>>
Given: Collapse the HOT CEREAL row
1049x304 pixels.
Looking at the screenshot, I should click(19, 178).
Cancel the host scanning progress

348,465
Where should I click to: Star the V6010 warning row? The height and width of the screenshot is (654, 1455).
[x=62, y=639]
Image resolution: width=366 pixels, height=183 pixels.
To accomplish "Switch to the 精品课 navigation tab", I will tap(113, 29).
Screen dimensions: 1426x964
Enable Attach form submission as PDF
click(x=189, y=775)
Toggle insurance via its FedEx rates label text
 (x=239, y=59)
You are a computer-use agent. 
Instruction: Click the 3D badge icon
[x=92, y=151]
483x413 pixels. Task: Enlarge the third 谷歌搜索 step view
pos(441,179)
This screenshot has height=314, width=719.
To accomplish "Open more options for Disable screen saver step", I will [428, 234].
<<
>>
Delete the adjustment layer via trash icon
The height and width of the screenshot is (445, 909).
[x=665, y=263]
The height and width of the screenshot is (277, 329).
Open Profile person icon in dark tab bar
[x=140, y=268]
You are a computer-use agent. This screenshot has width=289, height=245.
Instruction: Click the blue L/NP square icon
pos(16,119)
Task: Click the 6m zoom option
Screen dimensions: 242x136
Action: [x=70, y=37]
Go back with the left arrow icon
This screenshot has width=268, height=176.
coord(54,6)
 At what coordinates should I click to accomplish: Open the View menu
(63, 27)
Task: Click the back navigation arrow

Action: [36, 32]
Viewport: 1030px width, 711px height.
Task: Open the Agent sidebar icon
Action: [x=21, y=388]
<<
>>
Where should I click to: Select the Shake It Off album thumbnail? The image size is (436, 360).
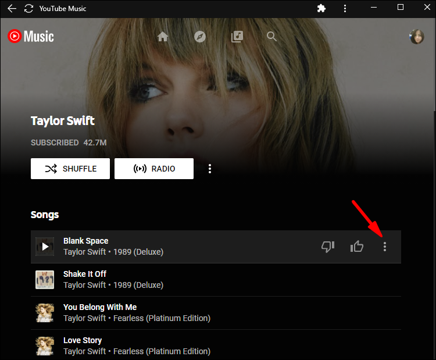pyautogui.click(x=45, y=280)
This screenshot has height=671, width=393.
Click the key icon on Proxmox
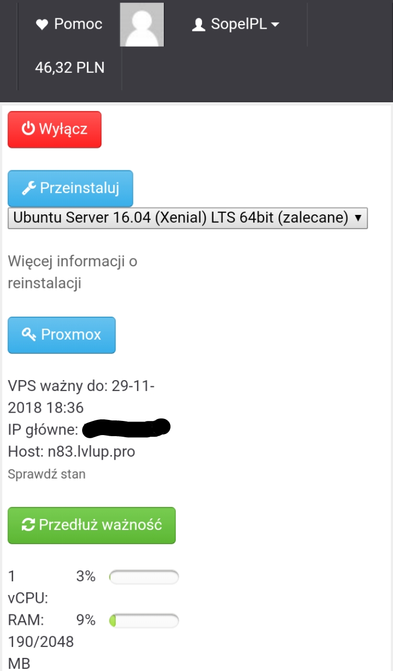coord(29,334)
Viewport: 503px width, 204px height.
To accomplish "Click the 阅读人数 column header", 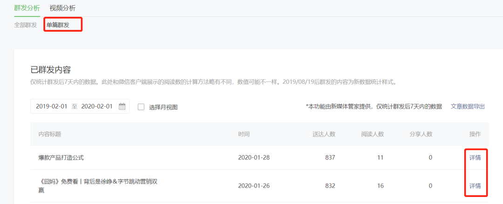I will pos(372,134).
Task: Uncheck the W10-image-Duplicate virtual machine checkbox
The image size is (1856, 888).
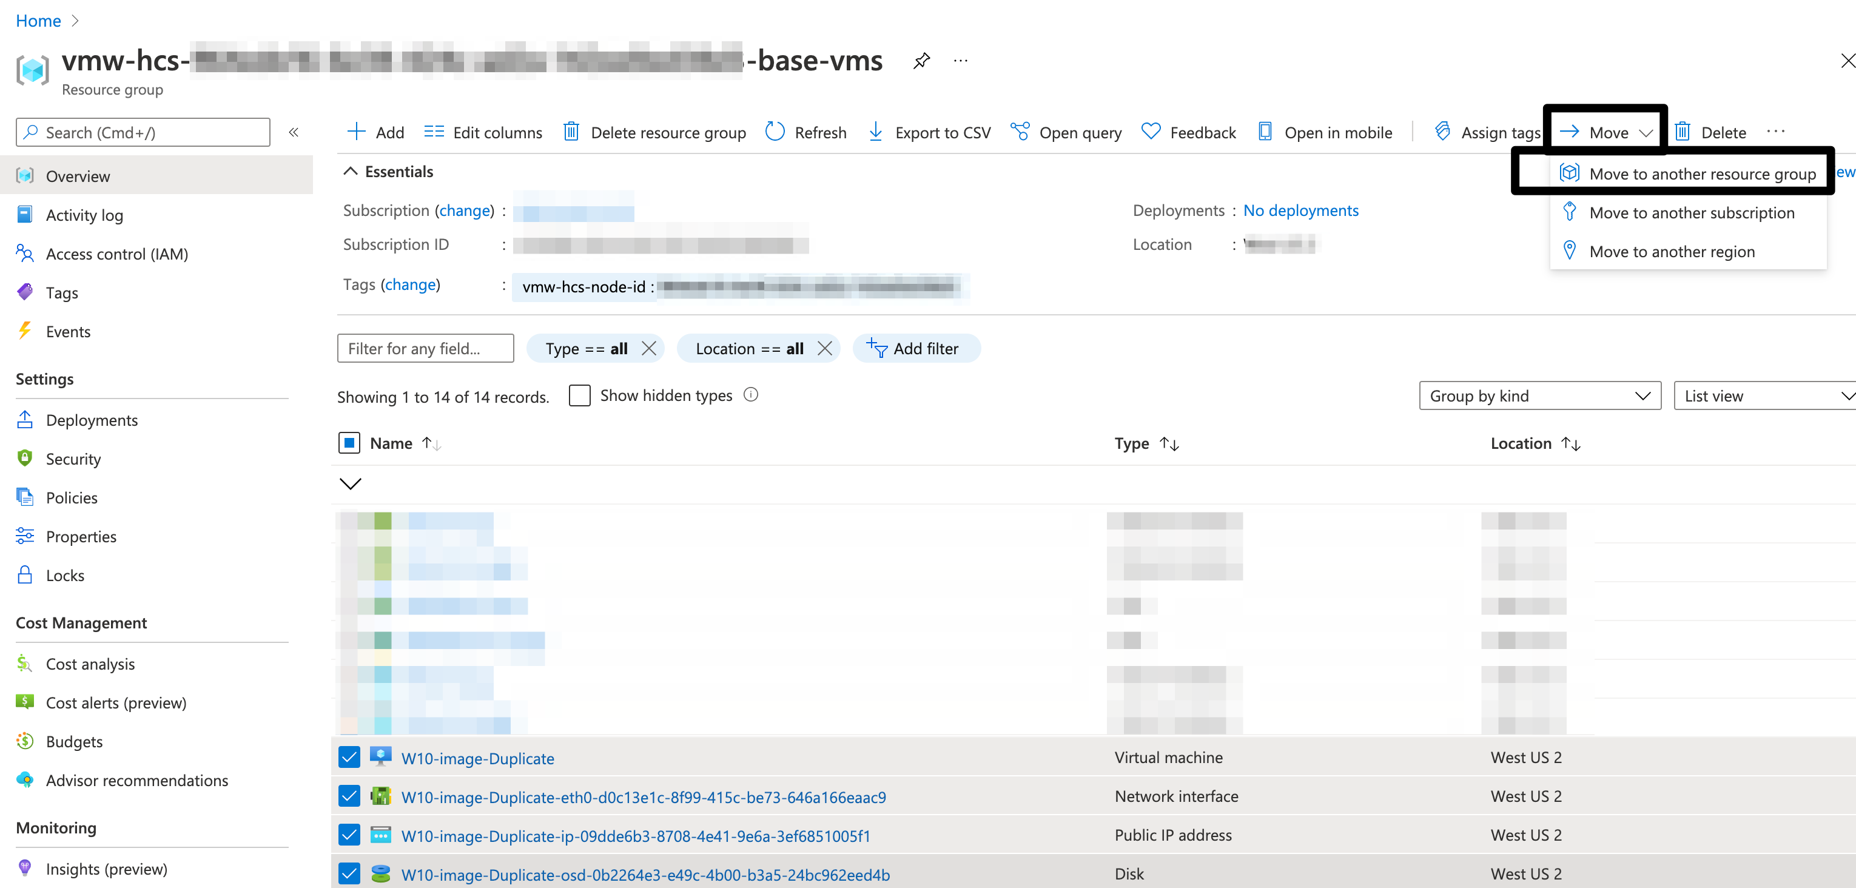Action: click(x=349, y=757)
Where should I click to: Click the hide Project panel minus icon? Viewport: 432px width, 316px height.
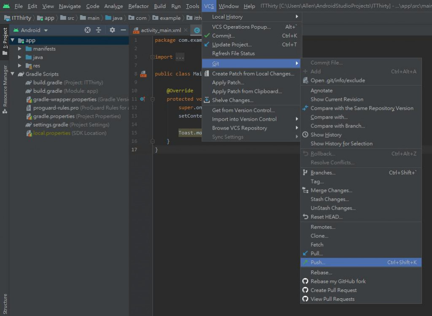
<<
Rewrite the lines starting at the one containing "Delete the adjustment layer via trash icon" and ending at the one containing "Action: [x=21, y=388]", changing "screenshot" to "image" and leaving everything else as it is. Return only those lines.

### EXERCISE OUTPUT:
Delete the adjustment layer via trash icon
The height and width of the image is (445, 909).
[x=665, y=263]
The height and width of the image is (277, 329).
Open Profile person icon in dark tab bar
[x=140, y=268]
You are a computer-use agent. This image has width=289, height=245.
Instruction: Click the blue L/NP square icon
pos(16,119)
Task: Click the 6m zoom option
Screen dimensions: 242x136
Action: [x=70, y=37]
Go back with the left arrow icon
This image has width=268, height=176.
coord(54,6)
 At what coordinates should I click to accomplish: Open the View menu
(63, 27)
Task: Click the back navigation arrow

Action: [36, 32]
Viewport: 1030px width, 711px height.
Task: Open the Agent sidebar icon
Action: [x=21, y=388]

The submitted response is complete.